Sport West FC
- Full name: Sport West FC
- Nickname(s): La Furia del Oeste
- Founded: 2007 as Deportivo el Tecal 2012 as C.D. Vista Alegre 2016 as Sports West FC
- Ground: Cancha de Mystic Arraiján, Panama
- Chairman: Leovaldo Zurita
- Manager: Carlos Alonso
- League: Liga Distritorial de Fútbol de Arraiján
| Home colours | Away colours |

= Sport West FC =

Panamanian football club

Sport West FC also known as Club Deportivo Vista Alegre is a Panamanian football team, for several seasons played at second tier championships and currently playing at amateur level after being disaffiliated in 2017.
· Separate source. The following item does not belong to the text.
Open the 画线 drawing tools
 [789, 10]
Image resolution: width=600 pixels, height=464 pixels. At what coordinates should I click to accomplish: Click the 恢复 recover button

They are based in Vista Alegre, Arraiján, but usually play their home games at the Estadio Agustín Sánchez in La Chorrera.

==History==
===Deportivo El Tecal===
The team was known as Deportivo El Tecal from Vacamonte and was promoted to the Liga Nacional de Ascenso (LNA) as part of the league's expansion for the 2009 season as runner-up of the 2009 season of the Copa Rommel Fernández (which they lost 5–4 to Millenium). They won their first match of the LNA 4–0 against Deportivo Génesis on 30 August 2009.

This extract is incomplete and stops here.